[[ Data shown open ]]
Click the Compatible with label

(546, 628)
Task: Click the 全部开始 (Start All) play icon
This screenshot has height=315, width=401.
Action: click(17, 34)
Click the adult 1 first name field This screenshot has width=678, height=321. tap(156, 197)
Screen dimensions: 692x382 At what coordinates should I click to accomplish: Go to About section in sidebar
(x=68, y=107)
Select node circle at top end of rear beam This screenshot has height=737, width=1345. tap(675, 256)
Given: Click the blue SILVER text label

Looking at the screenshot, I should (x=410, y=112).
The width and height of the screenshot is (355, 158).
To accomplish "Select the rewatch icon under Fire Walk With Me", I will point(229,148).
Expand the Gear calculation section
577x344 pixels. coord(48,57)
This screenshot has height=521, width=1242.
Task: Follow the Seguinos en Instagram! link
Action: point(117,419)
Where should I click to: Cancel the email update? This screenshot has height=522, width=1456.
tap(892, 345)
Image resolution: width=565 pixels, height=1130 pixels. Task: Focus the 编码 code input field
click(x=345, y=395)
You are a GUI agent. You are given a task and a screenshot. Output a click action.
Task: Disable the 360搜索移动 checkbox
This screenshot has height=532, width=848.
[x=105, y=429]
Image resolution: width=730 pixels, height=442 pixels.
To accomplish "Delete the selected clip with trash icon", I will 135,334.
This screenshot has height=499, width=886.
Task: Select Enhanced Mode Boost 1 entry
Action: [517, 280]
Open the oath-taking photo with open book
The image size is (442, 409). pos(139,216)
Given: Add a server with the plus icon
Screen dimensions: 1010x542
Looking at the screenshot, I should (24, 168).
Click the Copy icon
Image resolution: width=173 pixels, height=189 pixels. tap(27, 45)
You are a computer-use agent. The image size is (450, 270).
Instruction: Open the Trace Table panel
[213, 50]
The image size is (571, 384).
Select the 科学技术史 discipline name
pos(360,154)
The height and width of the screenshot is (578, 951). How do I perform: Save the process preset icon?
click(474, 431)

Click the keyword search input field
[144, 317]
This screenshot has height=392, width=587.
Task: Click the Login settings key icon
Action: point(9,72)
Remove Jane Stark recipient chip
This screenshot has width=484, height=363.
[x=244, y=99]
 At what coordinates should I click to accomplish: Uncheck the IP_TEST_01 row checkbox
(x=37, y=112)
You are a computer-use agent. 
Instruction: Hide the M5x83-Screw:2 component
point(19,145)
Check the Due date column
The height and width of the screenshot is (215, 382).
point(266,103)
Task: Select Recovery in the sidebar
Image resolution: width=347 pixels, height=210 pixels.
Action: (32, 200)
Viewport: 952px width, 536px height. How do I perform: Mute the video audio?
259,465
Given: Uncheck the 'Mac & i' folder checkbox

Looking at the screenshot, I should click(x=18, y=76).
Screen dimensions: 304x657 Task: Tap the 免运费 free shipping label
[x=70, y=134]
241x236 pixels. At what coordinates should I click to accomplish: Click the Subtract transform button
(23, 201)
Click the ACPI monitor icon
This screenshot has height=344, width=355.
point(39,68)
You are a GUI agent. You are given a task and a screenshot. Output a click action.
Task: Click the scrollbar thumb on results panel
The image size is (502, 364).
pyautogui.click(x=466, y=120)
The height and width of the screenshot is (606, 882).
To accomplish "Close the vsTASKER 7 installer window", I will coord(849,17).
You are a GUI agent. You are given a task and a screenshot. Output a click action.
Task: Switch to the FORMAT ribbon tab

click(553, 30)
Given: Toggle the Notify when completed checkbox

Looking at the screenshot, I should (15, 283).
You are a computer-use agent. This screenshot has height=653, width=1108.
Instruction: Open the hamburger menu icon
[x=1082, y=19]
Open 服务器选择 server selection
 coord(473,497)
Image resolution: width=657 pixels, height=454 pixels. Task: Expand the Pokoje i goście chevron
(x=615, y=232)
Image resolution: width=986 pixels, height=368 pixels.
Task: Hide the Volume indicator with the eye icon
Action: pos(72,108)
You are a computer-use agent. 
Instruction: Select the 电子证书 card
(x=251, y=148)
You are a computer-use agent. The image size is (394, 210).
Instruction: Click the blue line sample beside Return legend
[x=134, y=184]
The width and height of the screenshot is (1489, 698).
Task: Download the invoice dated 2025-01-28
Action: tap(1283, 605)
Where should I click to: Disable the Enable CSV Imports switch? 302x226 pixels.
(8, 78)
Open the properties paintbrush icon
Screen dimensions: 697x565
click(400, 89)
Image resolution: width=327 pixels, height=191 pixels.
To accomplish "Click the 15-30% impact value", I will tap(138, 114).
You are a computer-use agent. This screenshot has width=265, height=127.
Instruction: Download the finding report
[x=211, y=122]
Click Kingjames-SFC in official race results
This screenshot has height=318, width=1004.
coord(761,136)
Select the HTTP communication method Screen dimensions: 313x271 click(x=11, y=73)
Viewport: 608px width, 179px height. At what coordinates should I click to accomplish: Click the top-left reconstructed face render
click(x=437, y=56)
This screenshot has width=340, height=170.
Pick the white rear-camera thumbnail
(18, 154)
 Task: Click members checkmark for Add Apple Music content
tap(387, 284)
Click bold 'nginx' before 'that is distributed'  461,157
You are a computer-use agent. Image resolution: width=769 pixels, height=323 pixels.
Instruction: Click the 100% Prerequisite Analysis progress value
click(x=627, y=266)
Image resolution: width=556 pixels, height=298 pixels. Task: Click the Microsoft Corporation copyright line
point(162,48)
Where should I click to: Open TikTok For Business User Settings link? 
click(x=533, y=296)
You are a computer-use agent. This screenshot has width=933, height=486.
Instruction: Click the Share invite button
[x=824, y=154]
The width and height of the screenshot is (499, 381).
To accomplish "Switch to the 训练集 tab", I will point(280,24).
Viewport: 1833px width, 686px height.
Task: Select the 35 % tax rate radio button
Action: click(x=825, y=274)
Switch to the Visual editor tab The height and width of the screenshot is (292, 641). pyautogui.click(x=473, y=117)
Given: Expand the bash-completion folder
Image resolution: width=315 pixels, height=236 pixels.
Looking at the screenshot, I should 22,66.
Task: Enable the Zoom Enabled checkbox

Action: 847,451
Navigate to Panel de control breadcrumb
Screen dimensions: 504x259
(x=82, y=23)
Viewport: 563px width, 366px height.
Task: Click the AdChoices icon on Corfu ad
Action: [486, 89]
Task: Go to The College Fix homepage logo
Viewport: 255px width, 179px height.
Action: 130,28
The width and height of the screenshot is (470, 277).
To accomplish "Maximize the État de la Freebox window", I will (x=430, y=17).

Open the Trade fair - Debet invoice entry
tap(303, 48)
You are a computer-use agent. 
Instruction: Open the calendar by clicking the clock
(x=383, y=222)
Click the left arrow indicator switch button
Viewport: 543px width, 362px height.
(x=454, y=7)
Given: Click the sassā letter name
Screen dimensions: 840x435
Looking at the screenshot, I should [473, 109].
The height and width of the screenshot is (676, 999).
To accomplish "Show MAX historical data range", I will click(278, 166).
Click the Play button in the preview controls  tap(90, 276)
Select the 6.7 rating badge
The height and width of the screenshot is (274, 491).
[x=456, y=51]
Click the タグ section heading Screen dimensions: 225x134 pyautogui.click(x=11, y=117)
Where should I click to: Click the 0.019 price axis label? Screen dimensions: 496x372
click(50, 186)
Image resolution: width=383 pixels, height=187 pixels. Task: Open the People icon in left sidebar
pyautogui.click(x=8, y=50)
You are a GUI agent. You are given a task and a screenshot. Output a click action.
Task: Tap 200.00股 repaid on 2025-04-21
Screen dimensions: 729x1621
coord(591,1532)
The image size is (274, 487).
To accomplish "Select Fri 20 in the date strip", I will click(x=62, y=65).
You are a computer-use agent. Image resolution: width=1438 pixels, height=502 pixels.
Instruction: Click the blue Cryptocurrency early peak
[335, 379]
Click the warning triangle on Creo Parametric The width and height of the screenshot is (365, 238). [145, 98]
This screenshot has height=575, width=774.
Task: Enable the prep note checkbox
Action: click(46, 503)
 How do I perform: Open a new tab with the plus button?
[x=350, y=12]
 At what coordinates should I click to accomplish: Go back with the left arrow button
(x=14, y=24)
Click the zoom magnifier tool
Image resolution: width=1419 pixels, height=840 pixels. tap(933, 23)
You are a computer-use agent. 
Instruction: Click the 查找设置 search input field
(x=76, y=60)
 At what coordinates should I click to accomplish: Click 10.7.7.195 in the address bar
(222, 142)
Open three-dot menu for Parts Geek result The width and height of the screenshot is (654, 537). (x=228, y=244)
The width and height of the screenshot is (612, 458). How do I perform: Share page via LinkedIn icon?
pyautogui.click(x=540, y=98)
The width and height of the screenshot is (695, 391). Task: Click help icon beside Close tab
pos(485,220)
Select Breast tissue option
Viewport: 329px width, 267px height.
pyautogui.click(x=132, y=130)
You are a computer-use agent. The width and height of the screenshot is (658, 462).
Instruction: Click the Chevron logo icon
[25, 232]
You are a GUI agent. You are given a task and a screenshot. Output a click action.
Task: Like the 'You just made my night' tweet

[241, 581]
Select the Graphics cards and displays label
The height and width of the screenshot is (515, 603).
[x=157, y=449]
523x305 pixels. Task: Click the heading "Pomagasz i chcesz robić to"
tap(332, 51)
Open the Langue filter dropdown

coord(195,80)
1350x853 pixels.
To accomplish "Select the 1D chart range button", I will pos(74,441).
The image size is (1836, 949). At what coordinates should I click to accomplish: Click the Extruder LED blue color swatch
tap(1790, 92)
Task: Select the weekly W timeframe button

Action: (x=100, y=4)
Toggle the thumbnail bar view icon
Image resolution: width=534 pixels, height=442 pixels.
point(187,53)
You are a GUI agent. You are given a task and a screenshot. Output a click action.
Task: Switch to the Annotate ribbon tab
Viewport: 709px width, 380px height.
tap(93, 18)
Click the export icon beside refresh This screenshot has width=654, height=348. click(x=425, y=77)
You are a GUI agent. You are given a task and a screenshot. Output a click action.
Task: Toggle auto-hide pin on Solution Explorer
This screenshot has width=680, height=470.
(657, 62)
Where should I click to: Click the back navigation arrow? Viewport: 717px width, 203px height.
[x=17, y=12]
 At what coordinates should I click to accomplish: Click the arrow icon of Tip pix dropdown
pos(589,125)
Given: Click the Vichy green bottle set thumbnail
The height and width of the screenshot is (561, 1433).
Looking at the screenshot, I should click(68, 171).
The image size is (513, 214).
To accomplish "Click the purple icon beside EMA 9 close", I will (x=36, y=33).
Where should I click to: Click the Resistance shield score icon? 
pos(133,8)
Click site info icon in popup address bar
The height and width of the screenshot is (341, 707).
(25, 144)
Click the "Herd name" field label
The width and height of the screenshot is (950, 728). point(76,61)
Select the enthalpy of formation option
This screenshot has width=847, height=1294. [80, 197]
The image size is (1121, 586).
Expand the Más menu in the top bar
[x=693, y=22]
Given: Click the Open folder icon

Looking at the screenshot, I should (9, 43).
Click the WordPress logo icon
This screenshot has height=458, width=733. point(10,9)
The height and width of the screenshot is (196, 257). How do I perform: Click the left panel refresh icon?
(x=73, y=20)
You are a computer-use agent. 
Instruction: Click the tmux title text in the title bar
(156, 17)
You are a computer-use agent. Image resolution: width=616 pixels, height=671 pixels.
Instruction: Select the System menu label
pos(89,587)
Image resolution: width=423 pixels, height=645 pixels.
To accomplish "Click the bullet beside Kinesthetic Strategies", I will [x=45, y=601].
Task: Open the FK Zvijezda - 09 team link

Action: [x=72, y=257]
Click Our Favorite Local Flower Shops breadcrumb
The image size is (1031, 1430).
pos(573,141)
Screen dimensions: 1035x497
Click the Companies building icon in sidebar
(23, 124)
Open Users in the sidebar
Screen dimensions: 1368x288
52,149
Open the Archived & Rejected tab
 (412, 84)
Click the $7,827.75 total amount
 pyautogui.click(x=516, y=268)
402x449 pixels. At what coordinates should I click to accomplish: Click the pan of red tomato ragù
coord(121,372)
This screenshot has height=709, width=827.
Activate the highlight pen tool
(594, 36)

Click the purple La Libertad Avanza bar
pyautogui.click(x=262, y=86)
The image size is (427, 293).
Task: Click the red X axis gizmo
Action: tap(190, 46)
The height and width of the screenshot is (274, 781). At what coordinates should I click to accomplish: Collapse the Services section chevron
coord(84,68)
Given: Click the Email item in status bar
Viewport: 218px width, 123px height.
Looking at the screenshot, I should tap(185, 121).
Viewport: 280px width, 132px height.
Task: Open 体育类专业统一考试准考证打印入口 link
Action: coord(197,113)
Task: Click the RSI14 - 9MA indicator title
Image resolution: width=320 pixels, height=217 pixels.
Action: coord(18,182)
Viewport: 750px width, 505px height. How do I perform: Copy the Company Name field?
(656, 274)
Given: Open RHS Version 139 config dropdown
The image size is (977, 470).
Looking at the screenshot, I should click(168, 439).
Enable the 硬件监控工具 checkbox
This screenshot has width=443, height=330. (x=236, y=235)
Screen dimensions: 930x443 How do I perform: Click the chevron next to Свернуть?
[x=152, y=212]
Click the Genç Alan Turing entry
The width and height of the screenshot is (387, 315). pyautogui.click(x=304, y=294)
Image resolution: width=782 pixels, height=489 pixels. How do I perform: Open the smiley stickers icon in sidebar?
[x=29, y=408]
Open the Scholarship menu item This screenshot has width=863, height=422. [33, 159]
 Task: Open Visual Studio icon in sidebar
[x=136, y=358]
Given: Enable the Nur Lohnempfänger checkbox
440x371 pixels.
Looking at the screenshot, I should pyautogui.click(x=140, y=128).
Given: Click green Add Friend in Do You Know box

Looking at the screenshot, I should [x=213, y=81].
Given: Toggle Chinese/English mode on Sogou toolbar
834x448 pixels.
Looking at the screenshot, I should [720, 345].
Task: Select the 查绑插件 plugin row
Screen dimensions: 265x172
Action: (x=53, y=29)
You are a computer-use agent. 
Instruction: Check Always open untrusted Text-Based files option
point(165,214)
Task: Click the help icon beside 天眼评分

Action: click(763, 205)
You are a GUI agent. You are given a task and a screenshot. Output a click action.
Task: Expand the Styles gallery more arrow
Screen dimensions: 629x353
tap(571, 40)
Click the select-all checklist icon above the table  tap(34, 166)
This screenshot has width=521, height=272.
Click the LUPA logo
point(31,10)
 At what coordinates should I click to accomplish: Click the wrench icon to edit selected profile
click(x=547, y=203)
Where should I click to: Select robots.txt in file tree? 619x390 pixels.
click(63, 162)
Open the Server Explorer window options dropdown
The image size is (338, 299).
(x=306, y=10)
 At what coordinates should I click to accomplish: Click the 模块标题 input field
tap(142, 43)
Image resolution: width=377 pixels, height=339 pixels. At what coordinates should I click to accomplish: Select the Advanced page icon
[[ Data shown closed ]]
• Task item: When a line among the entries contains "results", pull that line out.

• Exercise answer:
Task: Click the scrollbar thumb on results panel
Click Kingjames-SFC in official race results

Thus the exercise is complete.